Your goal –
When you reach a picture, skip it, and retype every line below exactly.

Materials provided –
:::::
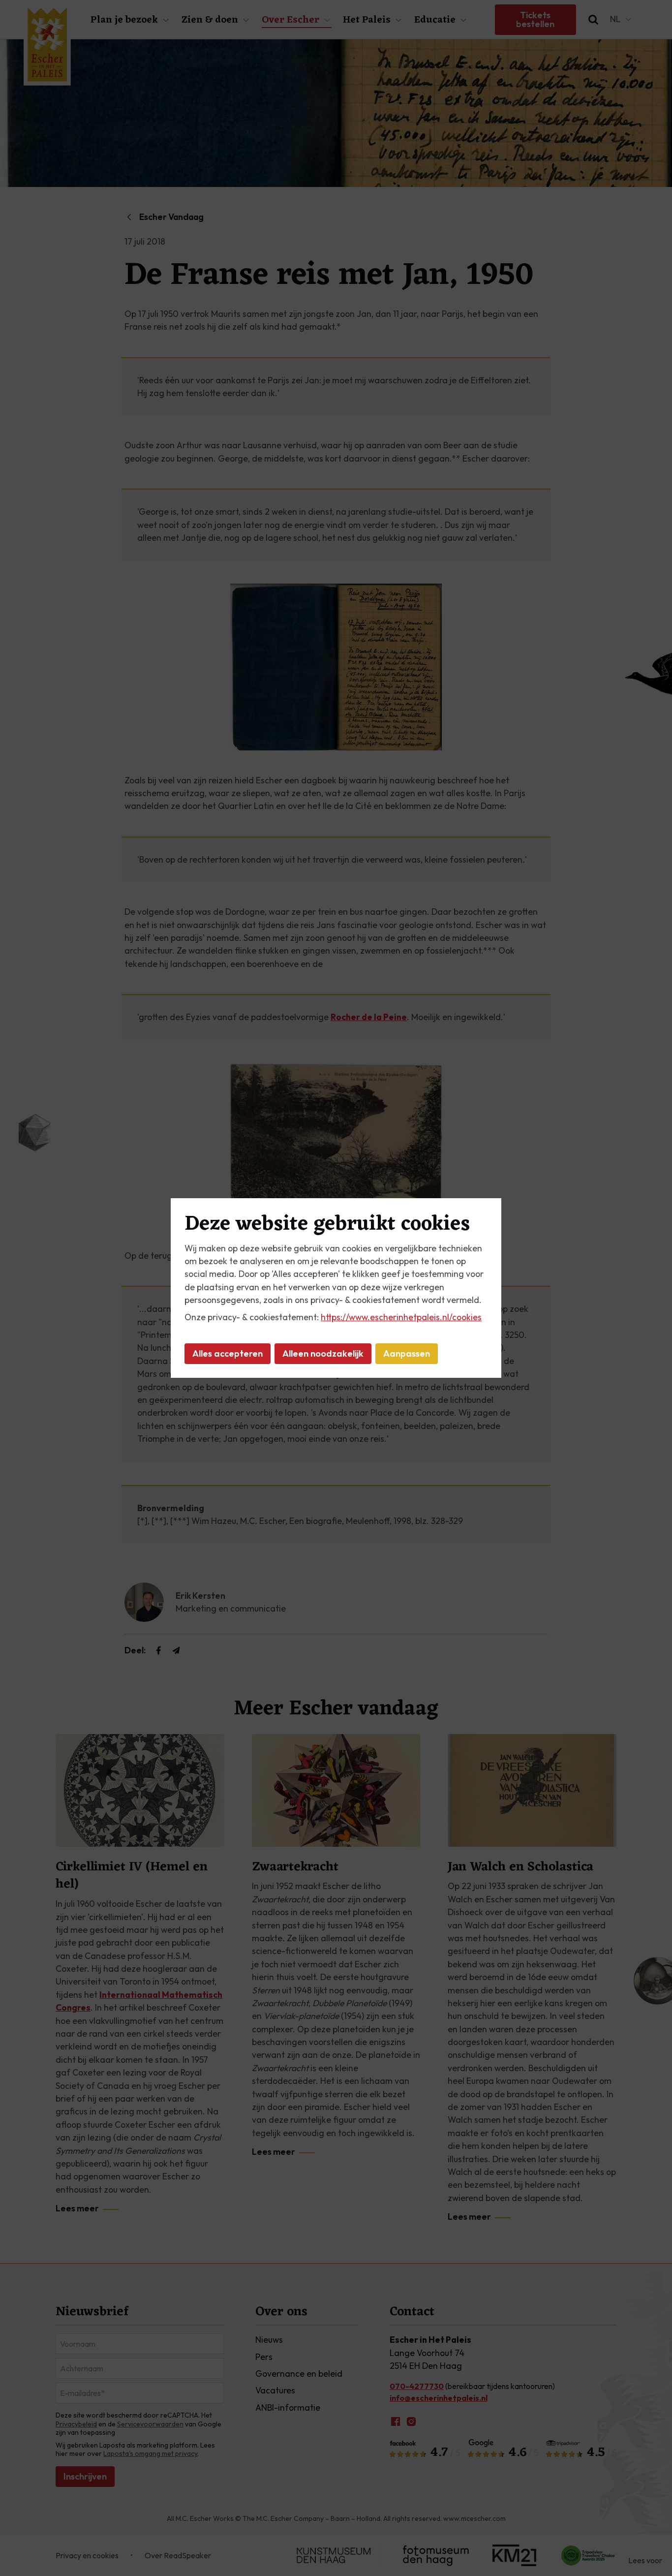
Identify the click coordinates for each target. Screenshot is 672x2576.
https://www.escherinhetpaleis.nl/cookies (401, 1317)
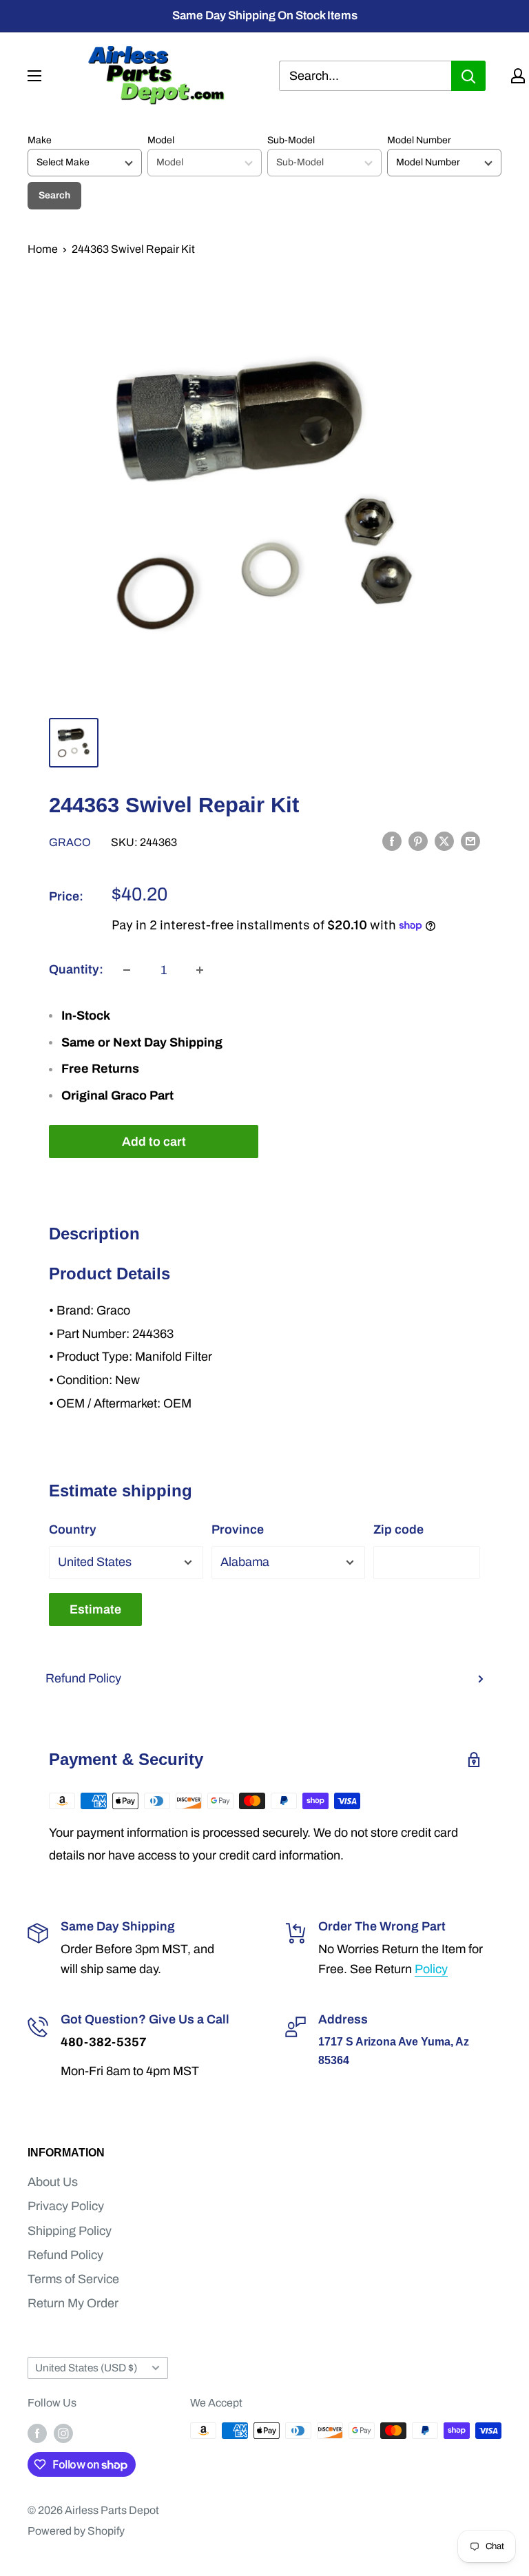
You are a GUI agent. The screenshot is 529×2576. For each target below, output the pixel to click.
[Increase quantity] (199, 970)
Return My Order (73, 2303)
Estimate (95, 1609)
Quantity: (76, 969)
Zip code (398, 1529)
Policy (431, 1969)
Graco (70, 842)
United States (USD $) (86, 2367)
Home (43, 249)
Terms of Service (73, 2279)
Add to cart (154, 1141)
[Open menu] (34, 75)
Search (54, 195)
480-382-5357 (104, 2042)
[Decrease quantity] (126, 970)
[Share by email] (470, 841)
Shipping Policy (70, 2231)
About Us (53, 2182)
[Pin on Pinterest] (418, 841)
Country (72, 1529)
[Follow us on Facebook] (37, 2432)
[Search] (468, 76)
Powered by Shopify (76, 2531)
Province (237, 1529)
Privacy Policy (66, 2206)
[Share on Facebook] (392, 841)
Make (40, 140)
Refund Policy (83, 1678)
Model (160, 140)
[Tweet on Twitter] (444, 841)
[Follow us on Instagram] (63, 2432)
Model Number (419, 140)
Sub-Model (291, 140)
:::::
Final answer –
Identify the click coordinates for each target. Screenshot is 672x2576.
https://www.escherinhetpaleis.nl/cookies (401, 1317)
You are a GUI agent. The screenshot is 529×2576. For each target below, output the pixel to click.
[Increase quantity] (199, 970)
Return My Order (73, 2303)
Estimate (95, 1609)
Quantity: (76, 969)
Zip code (398, 1529)
Policy (431, 1969)
Graco (70, 842)
United States (USD $) (86, 2367)
Home (43, 249)
Terms of Service (73, 2279)
Add to cart (154, 1141)
[Open menu] (34, 75)
Search (54, 195)
480-382-5357 (104, 2042)
[Decrease quantity] (126, 970)
[Share by email] (470, 841)
Shipping Policy (70, 2231)
About Us (53, 2182)
[Pin on Pinterest] (418, 841)
Country (72, 1529)
[Follow us on Facebook] (37, 2432)
[Search] (468, 76)
Powered by Shopify (76, 2531)
Province (237, 1529)
Privacy Policy (66, 2206)
[Share on Facebook] (392, 841)
Make (40, 140)
Refund Policy (83, 1678)
Model (160, 140)
[Tweet on Twitter] (444, 841)
[Follow us on Instagram] (63, 2432)
Model Number (419, 140)
Sub-Model (291, 140)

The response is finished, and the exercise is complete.